I would follow the others' advice, and ask him what is behind his coffee invitation. You don't need to be accusatory, but I would make it clear that if he's not reaching out in an effort to try to patch things up and get the relationship back on track, meeting as friends is not a good idea.

 

I have experience on both sides of this coin. A long-term ex of mine invited me to dinner maybe 1.5 months after we'd split. I didn't really want the relationship back, so I was okay to meet. We had a friendly dinner and that was quite literally it. Neither of us expressed an interest in reconciling; it was, I think, his way of perhaps tying up loose ends on a more positive note. We never met up again after that.
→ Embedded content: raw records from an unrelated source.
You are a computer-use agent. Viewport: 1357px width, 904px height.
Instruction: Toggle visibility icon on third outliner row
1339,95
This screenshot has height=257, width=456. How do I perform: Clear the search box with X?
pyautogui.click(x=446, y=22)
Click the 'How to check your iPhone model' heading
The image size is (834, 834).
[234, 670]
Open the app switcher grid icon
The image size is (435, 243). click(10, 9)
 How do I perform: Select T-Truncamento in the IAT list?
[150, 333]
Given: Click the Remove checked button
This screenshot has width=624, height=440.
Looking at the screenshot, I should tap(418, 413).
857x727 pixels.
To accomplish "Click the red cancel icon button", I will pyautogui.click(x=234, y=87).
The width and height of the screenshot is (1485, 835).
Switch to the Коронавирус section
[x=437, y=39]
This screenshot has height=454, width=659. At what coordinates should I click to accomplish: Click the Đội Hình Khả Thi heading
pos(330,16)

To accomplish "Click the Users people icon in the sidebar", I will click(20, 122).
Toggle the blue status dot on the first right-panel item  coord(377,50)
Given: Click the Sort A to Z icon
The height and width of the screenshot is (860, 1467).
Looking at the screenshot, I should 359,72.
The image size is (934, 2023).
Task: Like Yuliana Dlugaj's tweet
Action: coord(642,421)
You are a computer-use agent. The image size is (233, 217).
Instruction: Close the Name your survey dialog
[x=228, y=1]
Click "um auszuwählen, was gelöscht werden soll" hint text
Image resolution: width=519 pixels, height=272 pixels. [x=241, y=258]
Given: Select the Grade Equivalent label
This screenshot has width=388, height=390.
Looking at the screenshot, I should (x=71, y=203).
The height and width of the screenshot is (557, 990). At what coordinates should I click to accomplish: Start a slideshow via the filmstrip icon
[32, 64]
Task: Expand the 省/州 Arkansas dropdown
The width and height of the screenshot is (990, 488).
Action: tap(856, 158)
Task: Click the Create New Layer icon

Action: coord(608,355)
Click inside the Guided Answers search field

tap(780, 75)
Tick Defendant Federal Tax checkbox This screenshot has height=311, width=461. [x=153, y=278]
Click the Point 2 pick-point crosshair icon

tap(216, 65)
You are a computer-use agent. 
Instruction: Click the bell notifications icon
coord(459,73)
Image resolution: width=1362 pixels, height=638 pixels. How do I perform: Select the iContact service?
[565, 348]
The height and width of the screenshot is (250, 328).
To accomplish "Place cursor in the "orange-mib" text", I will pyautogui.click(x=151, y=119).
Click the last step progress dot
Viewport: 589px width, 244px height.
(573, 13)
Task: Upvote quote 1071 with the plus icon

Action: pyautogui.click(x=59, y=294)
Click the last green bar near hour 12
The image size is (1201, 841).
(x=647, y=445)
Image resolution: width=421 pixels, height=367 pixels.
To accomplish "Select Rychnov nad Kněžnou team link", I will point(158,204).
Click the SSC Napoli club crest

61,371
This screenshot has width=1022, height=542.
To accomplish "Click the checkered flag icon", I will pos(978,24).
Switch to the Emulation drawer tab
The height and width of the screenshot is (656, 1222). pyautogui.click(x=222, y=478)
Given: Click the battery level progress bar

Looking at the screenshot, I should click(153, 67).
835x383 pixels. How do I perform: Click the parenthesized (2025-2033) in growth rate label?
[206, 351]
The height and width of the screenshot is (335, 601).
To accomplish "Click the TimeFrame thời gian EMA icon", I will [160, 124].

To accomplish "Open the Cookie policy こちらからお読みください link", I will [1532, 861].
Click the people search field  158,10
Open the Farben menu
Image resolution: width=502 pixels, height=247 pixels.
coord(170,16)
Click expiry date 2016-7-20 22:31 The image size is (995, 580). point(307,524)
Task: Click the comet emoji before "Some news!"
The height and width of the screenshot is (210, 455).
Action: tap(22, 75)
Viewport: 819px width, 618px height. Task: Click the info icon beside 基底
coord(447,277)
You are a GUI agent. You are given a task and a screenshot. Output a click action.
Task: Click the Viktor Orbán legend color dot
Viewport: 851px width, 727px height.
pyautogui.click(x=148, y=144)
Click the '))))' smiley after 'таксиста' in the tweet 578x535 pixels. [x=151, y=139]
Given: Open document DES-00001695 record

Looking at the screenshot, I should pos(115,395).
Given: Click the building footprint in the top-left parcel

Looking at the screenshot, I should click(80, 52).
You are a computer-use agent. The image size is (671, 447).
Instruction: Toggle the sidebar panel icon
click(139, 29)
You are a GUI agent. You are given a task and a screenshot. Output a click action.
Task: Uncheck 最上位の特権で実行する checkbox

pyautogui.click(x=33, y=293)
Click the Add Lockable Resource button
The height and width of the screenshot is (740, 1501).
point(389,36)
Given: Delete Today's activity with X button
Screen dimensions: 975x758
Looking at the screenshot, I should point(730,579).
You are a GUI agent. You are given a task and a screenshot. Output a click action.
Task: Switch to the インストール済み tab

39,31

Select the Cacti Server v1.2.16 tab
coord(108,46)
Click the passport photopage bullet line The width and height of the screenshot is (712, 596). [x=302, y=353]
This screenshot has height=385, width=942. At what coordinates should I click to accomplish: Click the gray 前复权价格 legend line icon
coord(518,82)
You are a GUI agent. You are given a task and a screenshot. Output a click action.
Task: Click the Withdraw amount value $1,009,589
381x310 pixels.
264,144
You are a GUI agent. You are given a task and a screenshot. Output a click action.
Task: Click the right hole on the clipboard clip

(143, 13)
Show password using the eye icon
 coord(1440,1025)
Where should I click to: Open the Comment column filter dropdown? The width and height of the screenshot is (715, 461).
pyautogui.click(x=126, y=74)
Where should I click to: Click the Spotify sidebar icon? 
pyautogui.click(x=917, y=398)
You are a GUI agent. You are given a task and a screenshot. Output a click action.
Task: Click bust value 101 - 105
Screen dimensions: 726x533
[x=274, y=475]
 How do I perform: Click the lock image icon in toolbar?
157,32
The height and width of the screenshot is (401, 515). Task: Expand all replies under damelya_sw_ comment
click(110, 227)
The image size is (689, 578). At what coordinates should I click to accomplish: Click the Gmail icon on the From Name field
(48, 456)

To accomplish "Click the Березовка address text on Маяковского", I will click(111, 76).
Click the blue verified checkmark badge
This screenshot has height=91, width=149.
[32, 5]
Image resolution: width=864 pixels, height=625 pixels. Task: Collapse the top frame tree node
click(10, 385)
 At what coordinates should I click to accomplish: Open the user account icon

No hard feelings, but no reason to meet anymore.

 

On a different occasion, a long time ago now, I suggested a different ex and I have lunch. I had been the dumper in that case, and while the break-up wasn't dramatic, it was very hard as my ex didn't want the relationship to end. I felt awful for hurting him, and in my then-inexperienced mind, I thought being friendly was better than nothing. Once I realized he thought this lunch was a step toward reconciling, I put the kibosh on it. Lesson learned.

 

My point? Your ex might be rethinking the break-up, or he might be trying to soothe his guilt for ending it. You won't know which it is until you have a conversation about it, but I would do so before meeting so you are prepared.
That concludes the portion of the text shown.